Task requirements: Whenever the string "クライアントさんのBefore" turns up in a line of the data below, copy that line.
[Opening Records supplied section]
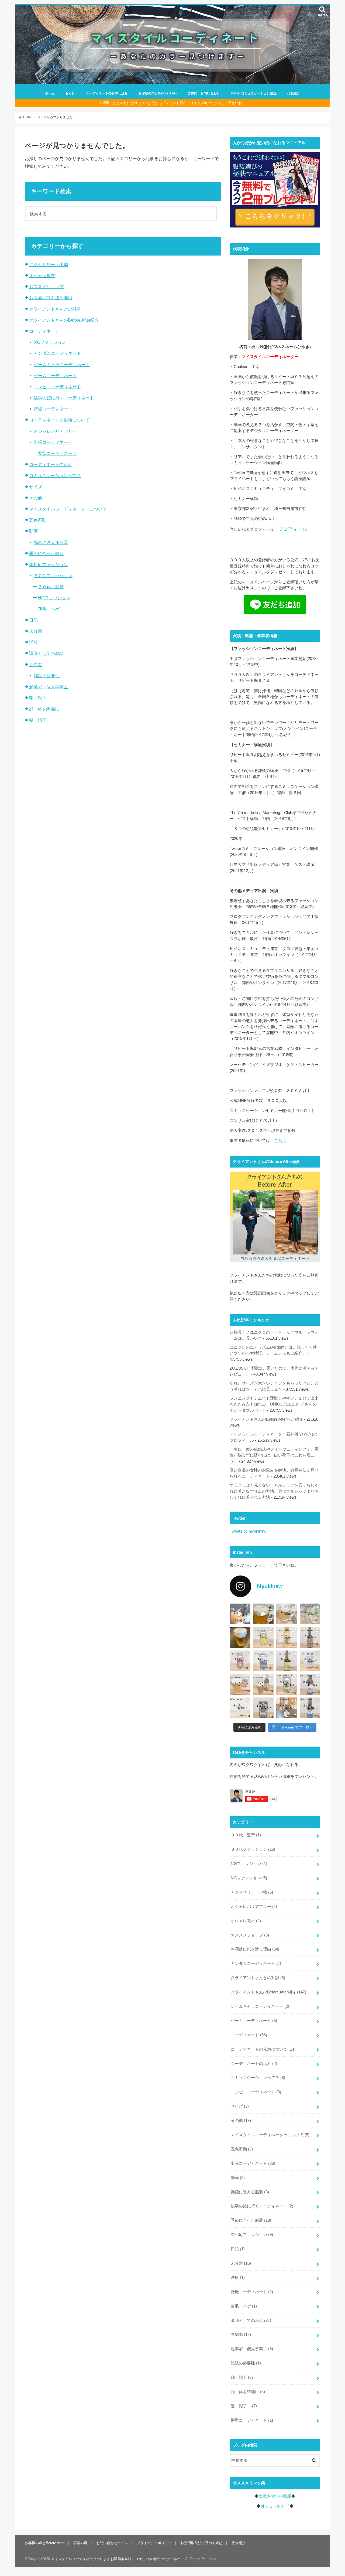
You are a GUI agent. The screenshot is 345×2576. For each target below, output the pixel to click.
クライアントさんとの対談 (55, 309)
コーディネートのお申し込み (107, 93)
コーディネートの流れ (50, 464)
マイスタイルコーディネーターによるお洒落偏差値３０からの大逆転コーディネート (117, 2559)
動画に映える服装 (51, 542)
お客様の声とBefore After (158, 93)
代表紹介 (293, 93)
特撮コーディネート (53, 408)
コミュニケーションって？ (55, 475)
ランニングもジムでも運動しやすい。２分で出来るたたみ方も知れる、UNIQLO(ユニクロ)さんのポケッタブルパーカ (274, 1404)
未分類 (35, 631)
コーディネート (44, 331)
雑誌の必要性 (47, 675)
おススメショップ (46, 286)
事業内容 (80, 2543)
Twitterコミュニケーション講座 (254, 93)
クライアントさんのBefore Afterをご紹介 (266, 1419)
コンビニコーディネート (57, 386)
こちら (280, 1140)
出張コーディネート (53, 442)
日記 (33, 620)
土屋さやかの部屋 (275, 2496)
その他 (35, 497)
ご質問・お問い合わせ (204, 93)
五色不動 (37, 520)
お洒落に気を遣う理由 (50, 297)
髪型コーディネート (57, 453)
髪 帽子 (40, 720)
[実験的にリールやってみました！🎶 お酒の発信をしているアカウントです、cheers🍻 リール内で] (263, 1614)
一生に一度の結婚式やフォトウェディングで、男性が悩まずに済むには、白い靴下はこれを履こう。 (274, 1455)
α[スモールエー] (275, 2506)
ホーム (50, 93)
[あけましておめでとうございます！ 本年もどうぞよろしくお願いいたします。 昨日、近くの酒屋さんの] (240, 1637)
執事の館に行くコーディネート (64, 397)
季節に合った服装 (46, 553)
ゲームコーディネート (55, 375)
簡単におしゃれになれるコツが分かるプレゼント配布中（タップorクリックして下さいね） (174, 103)
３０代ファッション (53, 575)
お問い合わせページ (112, 2543)
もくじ (70, 93)
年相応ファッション (48, 564)
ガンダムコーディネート (57, 353)
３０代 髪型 (51, 586)
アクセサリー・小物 (48, 264)
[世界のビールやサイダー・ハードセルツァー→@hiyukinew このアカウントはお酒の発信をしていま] (240, 1614)
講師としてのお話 (46, 653)
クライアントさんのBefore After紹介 (64, 320)
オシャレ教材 (42, 275)
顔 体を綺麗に (44, 708)
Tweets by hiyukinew (248, 1531)
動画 (33, 531)
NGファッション (50, 342)
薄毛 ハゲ (49, 609)
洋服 (33, 642)
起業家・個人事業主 (48, 686)
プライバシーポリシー (154, 2543)
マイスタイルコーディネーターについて (68, 508)
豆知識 (35, 664)
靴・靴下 (37, 697)
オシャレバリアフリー (55, 431)
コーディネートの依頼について (59, 419)
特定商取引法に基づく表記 (202, 2543)
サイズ (35, 486)
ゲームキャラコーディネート (62, 364)
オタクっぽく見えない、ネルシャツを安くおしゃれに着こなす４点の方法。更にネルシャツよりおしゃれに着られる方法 (274, 1491)
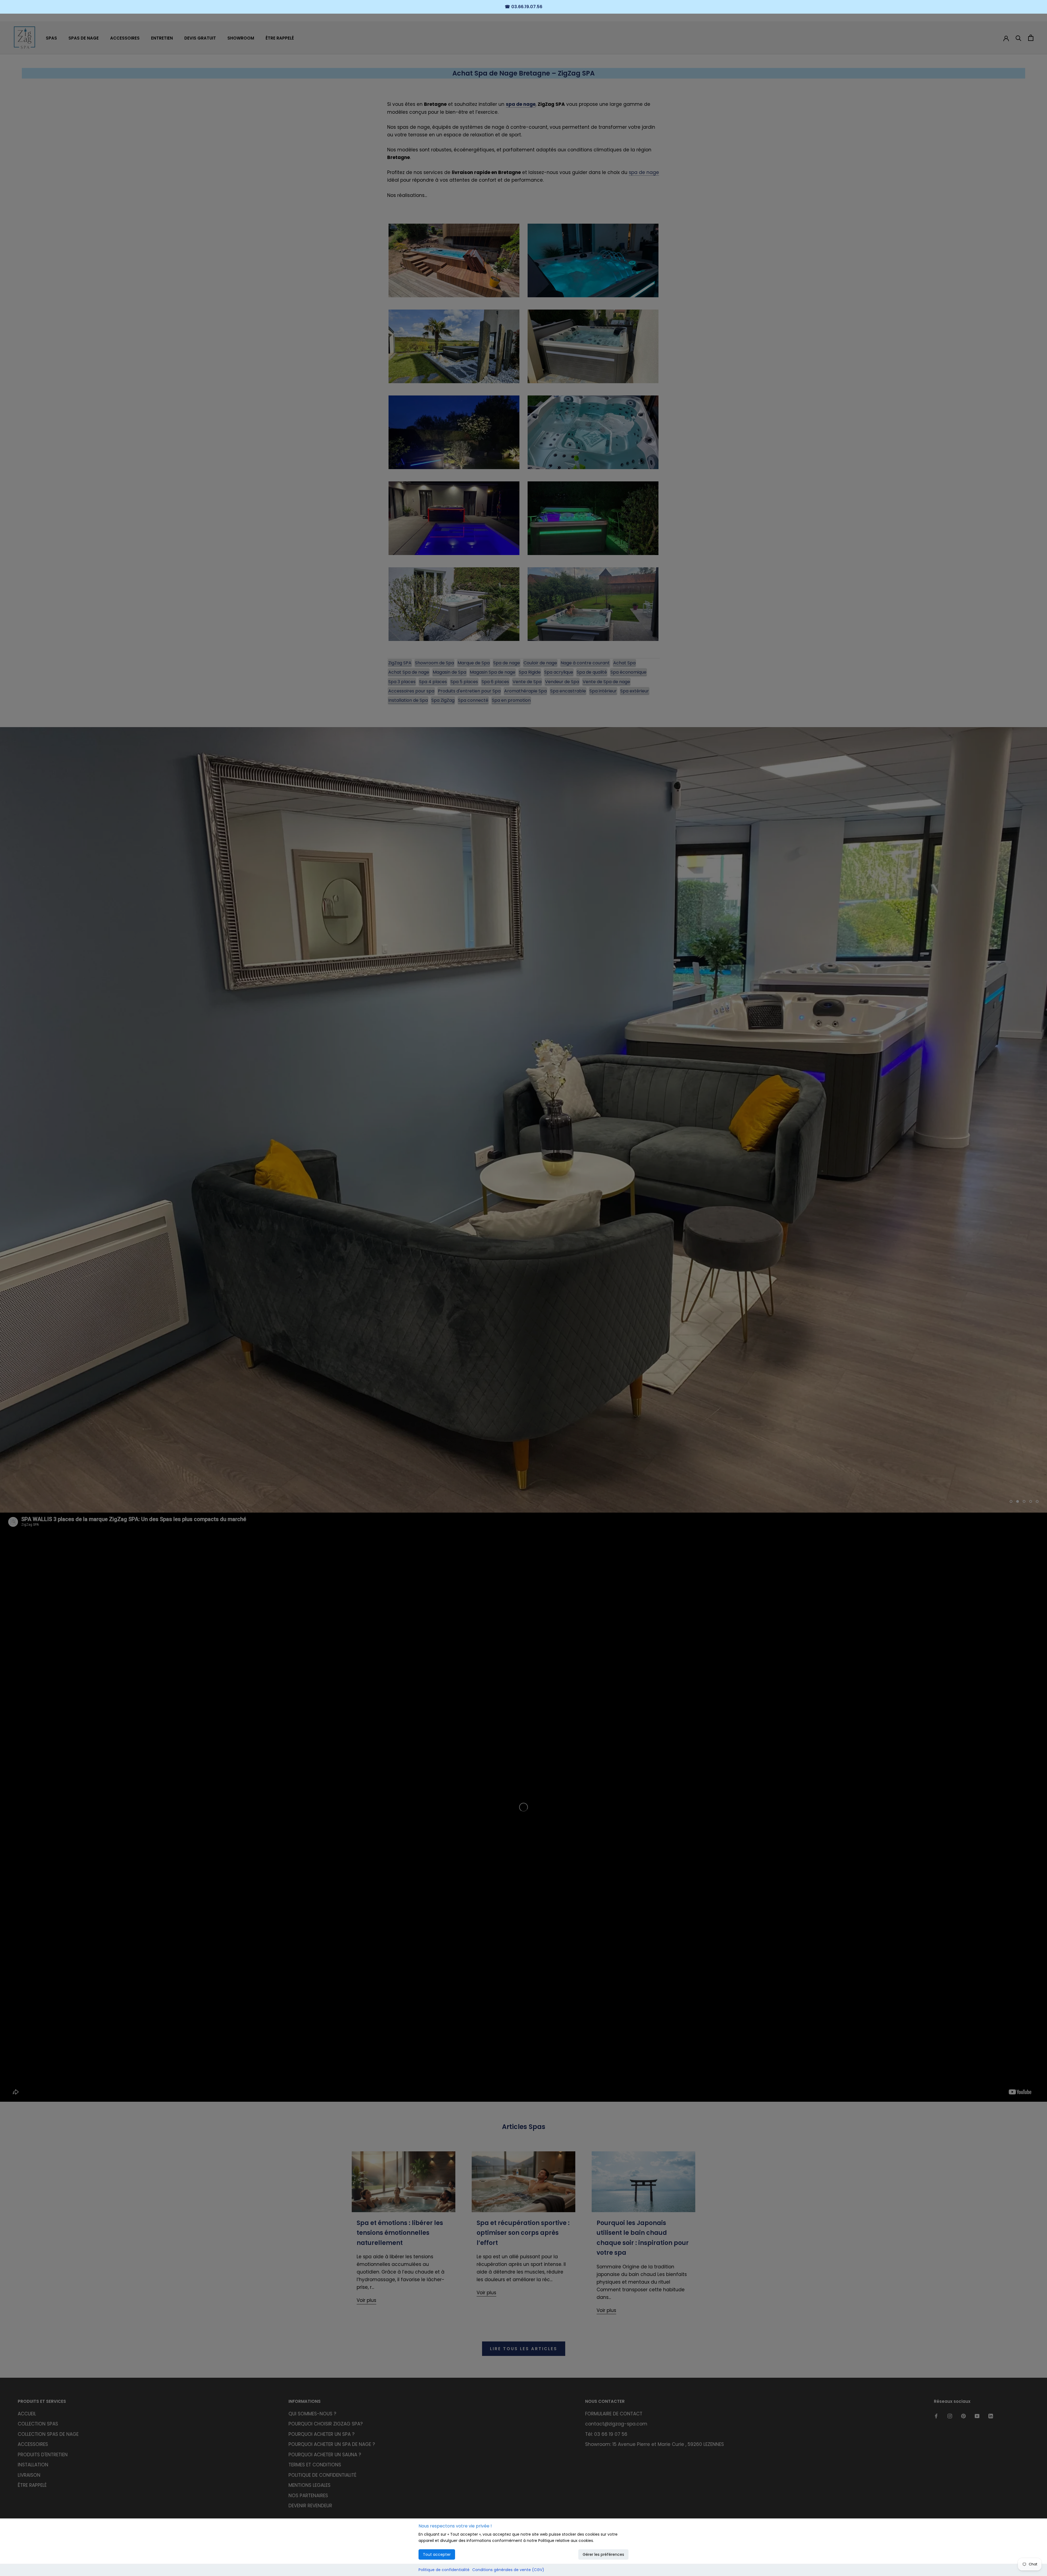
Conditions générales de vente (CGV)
[Closing Records supplied section]
Answer for the task:
クライアントさんのBefore Afterをご紹介 (266, 1419)
クライアントさんのBefore After紹介 (64, 320)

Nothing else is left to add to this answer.